The claims which are inextricably tied to the question of the appointment and recognition of the 3rd plaintiff/appellant as the Chief Onikoyi of Lagos, and the claims of 1st – 3rd plaintiff of the Muti Ruling House as the only Ruling House was originally against the Ist-3rd defendants/respondents. The 4th defendant/respondent, of the Dosunmu Ruling House claiming to have been approved as the Chief Onikoyi of Lagos by the Lagos State Executive Council applied and was joined as defendant in Suit No. M/153/81.

Thus the battle line between the two ruling houses who have been contesting the Chieftaincy since the death in 1966 of Edwin A. Bajulaiye the last Chief Onikoyi was drawn on the recognition by the Lagos State Government of the 4th defendant/respondent as the Chief Onikoyi of Lagos.

The background facts leading to this litigation is somewhat confused, although not really complicated. In brief it could be stated to be as follows –

Chief Onikoyi of Lagos is one of the very important land owning Chiefs of Lagos. It has an ancestory going back to before the cession of Lagos to the British in 1861. But what concerns us here, are the competing claims by the plaintiffs appellants that there is only one ruling House, i.e. the Muti Ruling House; as against the claim by the defendants who maintain that there are two ruling houses, i.e. the Dosunmu House being the second. This is the root cause of this long drawn acrimonious litigation.

The issue came into focus on the death in 1966 of Chief E.A. Bajulaiye, the incumbent Onikoyi. As a result of protracted disagreements and petition to the Lagos State Government among members of the Onikoyi Chieftaincy family, the Military Government of Lagos State in 1973 in a letter C.B. 217/25 dated 3/12/73 requested the Chieftaincy Committee of Lagos Island Local Government to prepare and submit in writing a declaration in respect of the Onikoyi Chieftaincy Family.

The effort by the Oba-in-Council, headed by Oba Oyekan II to settle the dispute ended in the inability of the two ruling houses to agree on a single declaration. Oba Oyekan II, then set up Committee of Idejo Chiefs to reconcile the differences in the positions of the two ruling houses. Although the Idejo Chiefs met and agreed that there are two ruling houses, the Muti branch of the Onikoyi Chieftaincy family could not be reconciled to accept the idea. The matter was reported to the Governor who referred the issue to a standing Tribunal of Inquiry in 1976. The Tribunal found that there were two ruling houses in the Onikoyi Chieftaincy Family, namely Muti and Dosunmu.

In 1977 the State Executive Council considered and rejected the report of the standing Tribunal. Following this, and the refusal of the Chieftaincy Committee of the Lagos Island Local Government to make a declaration that there was only the ruling house, the Executive Council in 1977 made the declaration in respect of the Onikoyi Chieftaincy. This is Exhibit 4 in these proceedings.

Following this Declaration, plaintiffs/appellants submitted the name of the 3rd appellant to the Government for appointment as Chief Onikoyi. The nomination was not approved by the Executive Council as required by law.

COLLECTED MATERIAL:
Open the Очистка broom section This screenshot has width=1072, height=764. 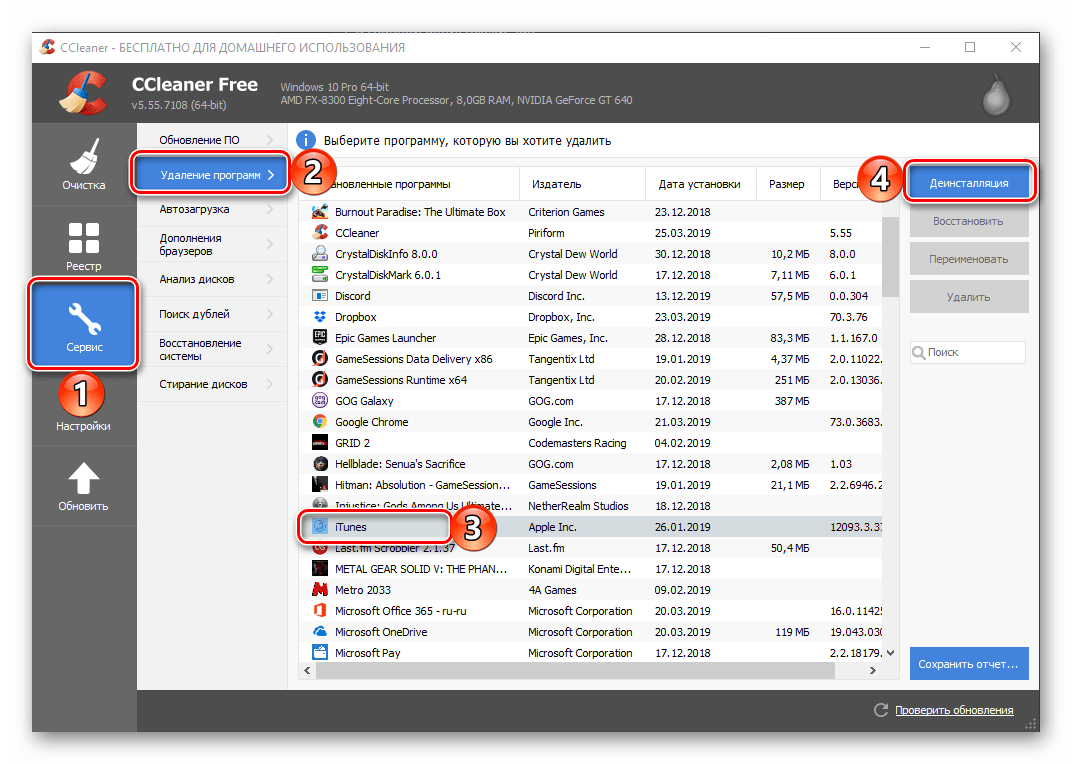point(84,165)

THE TASK:
Write the next portion of the judgment on the Onikoyi chieftaincy dispute, starting after its final sentence. The data comes from a different source than the text.

TASK RESULT:
In 1978 following several petitions complaining about the state of the Onikoyi Chieftaincy, the Military Governor directed the matter to be taken before the Executive Council, and that all actions towards filling the position be suspended. This was the position when the civilian administration assumed office in 1979. The new administration reviewed the situation and rejected the declaration dated 27th July, 1977, i.e. Exh.4. On the other hand the Governor considered and accepted the recommendations of the Report of the Standing Tribunal of Inquiry, which found that there were two Ruling Houses in the Onikoyi Chieftaincy family, namely the Muti and Dosunmu Ruling Houses. The Chieftaincy Committee of the Lagos Island Local Government was directed to make a new declaration in respect of the Onikoyi Chieftaincy.

The new declaration made by the Lagos Island Local Government Chieftaincy Committee was approved and registered in accordance with the provisions of the Oba and Chiefs of Lagos State Law, 1981. These are Exh. “9” and “9A” in these proceedings. The Dosumu ruling house was invited to nominate the candidate to fill the vacant chieftaincy of Onikoyi of Ikoyi – See Exh. 19 in this proceeding. Accordingly, the 4th defendant/respondent was presented as the new Chief Onikoyi of Lagos. His appointment was approved by the Lagos State Government on the 31st December, 1981. The appointment was published in the Gazette by Lagos State Legal Notice No. 2 of 1982, Exh. 34.

Although several legal arguments have been put forward in respect of the eleven reliefs claimed, the central issues in the litigation between the two Ruling Houses of Muti and Dosunmu in the Onikoyi Chieftaincy family is whether Muti Ruling House is the only Ruling House, and that the Dosunmu Ruling House is not. And whether the 3rd appellant Idowu O. Fafunwa, or the 4th respondent, Adamo Fagbemi Onikoyi, should succeed to the vacant Onikoyi Chieftaincy. The issues relating to the validity of Declarations Exh. 9 though crucial and relevant are merely to support the Chief contention.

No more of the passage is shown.